ABIDJAN (AFP) – mercredi 15 décembre 2010 – 22h11 – Plusieurs personnes ont été blessées mercredi à Yamoussoukro (centre), alors que l’armée fidèle à Laurent Gbagbo a mis en garde les partisans de son rival Alassane Ouattara contre leurs projets de marches à Abidjan jeudi et vendredi pour prendre le contrôle d’organes de gouvernement.
Dans le même temps, le secrétaire général de l’ONU, Ban Ki-moon, s’est déclaré "profondément préoccupé par l’impasse politique" en Côte d’Ivoire, craignant un "retour à la guerre civile" dans un pays ayant deux chefs d’Etat proclamés à l’issue du second tour de l’élection présidentielle du 28 novembre.
L’armée loyale à Gbagbo a affirmé que Choi Young-Jin, représentant spécial de l’ONU en Côte d’Ivoire, "soutient" les marches sur la télévision publique RTI et sur le siège du gouvernement qu’entendent organiser les partisans de Ouattara jeudi et vendredi.
La RTI, média essentiel du pouvoir à Abidjan, est actuellement totalement sous la coupe du camp de M. Gbagbo.
L’armée a rendu responsable par avance l’ONU d’éventuelles violences.
"Le général Philippe Mangou, chef d’état-major des armées et l’ensemble des FDS (forces de défense et de sécurité) tiennent M. Choi pour responsable des conséquences imprévisibles qui pourraient résulter de ces actions projetées", indique un communiqué de l’armée.
Hamadoun Touré, porte-parole de M. Choi, a qualifié de "fausses, injustes et infondées" ces accusations.
M. Ouattara a été reconnu vainqueur de la présidentielle par presque toute la communauté internationale. Mais le Conseil constitutionnel ivoirien a invalidé les résultats de la Commission électorale et annoncé la victoire du sortant, M. Gbagbo.

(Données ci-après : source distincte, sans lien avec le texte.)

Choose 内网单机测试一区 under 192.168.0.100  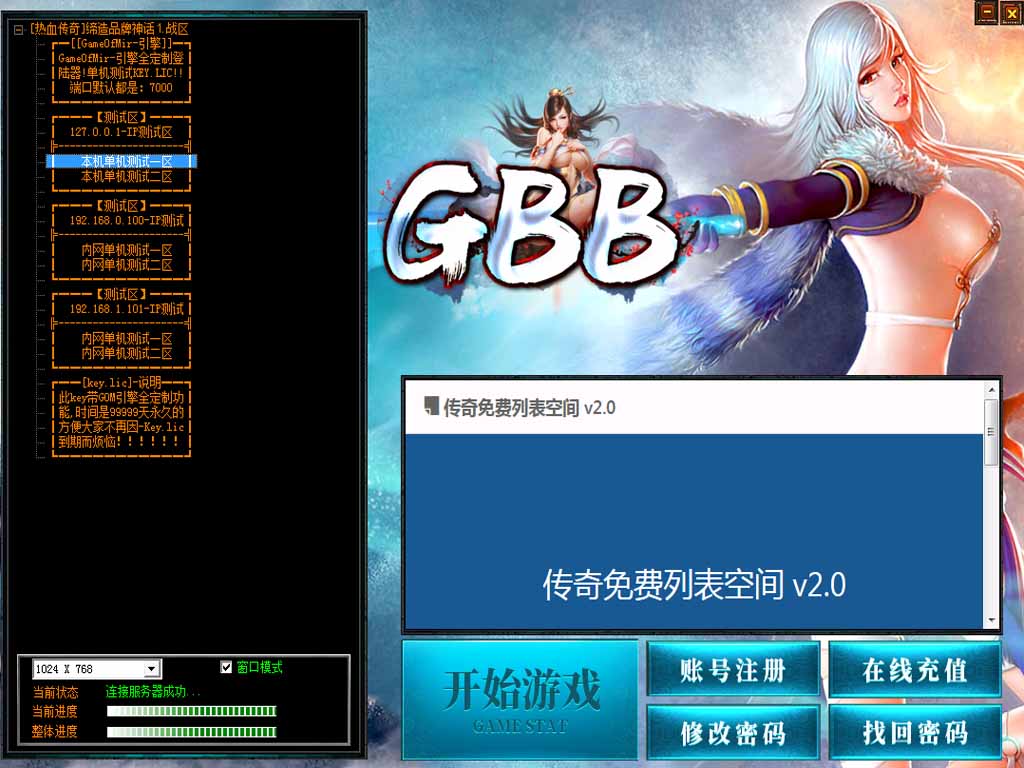click(126, 250)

Dans la capitale administrative Yamoussoukro (centre), des sympathisants de M. Ouattara ont tenté de défiler, mais en ont été empêchés par les forces loyalistes. Plusieurs manifestants ont été blessés par balles, selon les initiateurs de la marche, des témoins et une source hospitalière.

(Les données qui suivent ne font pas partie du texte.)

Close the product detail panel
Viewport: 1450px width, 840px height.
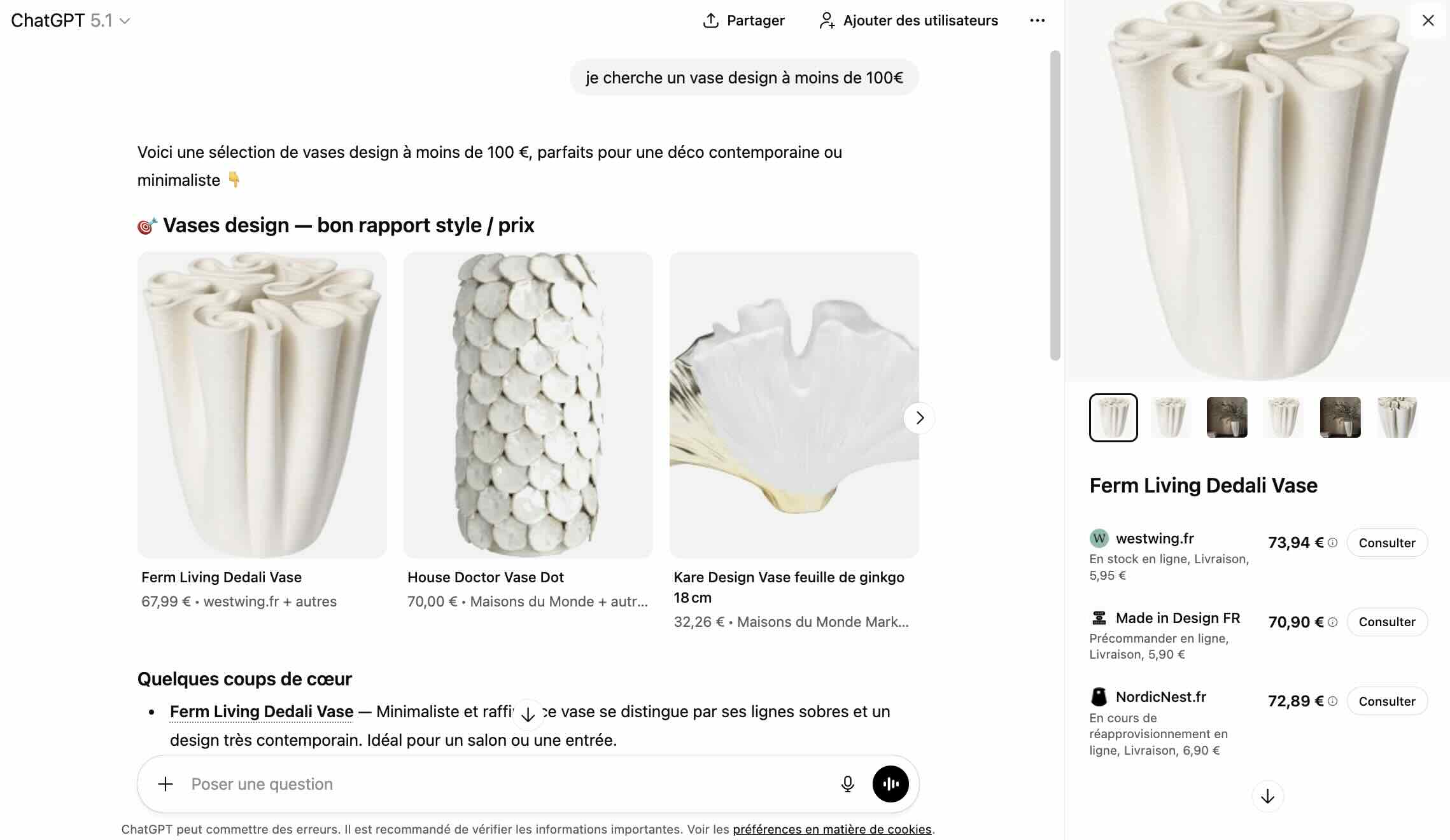(1428, 20)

Un des organisateurs de la marche, Ben Ahui, a parlé à l’AFP de "30 blessés par balles" admis à l’hôpital, mais une source hospitalière a jugé ce bilan "exagéré" en refusant toutefois de fournir un chiffre.
Certains témoins ont rapporté des arrestations, mais des sources militaire et policière sollicitées par l’AFP n’ont pas souhaité s’exprimer sur ces évènements.

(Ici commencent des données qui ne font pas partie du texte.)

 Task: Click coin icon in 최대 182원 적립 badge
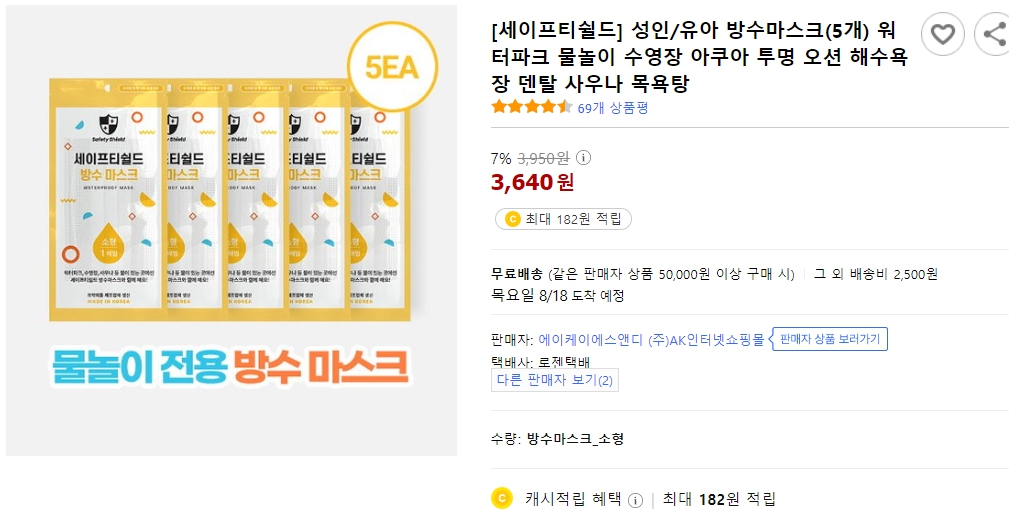[x=513, y=219]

A Abidjan, Charles Blé Goudé, chef des patriotes pro-Gbagbo et fer de lance des manifestations anti-françaises de 2003 et 2004, nommé ministre de la Jeunesse et de l’Emploi du gouvernement Gbagbo, a promis d’agir "bientôt". "Je ne suis plus prêt à tolérer des vampires prêts à boire le sang des Ivoiriens. Je vais agir bientôt", a-t-il lancé à quelque 3.000 jeunes.
Dans le quartier d’Abobo, qui a voté à une écrasante majorité pour M. Ouattara, un journaliste de l’AFP a constaté un déploiement très visible des forces de l’ordre (policiers, gendarmes et militaires).
Le Premier ministre de M. Ouattara, Guillaume Soro, veut se rendre jeudi à la RTI avec ministres et partisans pour installer un nouveau directeur général, et prendre possession vendredi des locaux officiels du gouvernement, occupés par le Premier ministre de Gbagbo, Aké N’Gbo.
En cas de confrontation jeudi et vendredi entre militants des deux camps, la France n’a "aucune intention d’intervenir militairement" pour s’interposer, a affirmé mercredi le ministre de la Défense, Alain Juppé. "C’est à la communauté internationale d’assumer ses responsabilités", a-t-il ajouté.
Sa collègue des Affaires étrangères, Michèle Alliot-Marie, a estimé que "Gbagbo est en train de jouer le pourrissement de la situation et il se dit que la communauté internationale finira par s’effriter ou par céder".
Face à cette impasse, le président de la Commission de l’Union africaine, Jean Ping, pourrait se rendre d’ici vendredi à Abidjan pour relancer les efforts de médiation dans la crise ivoirienne.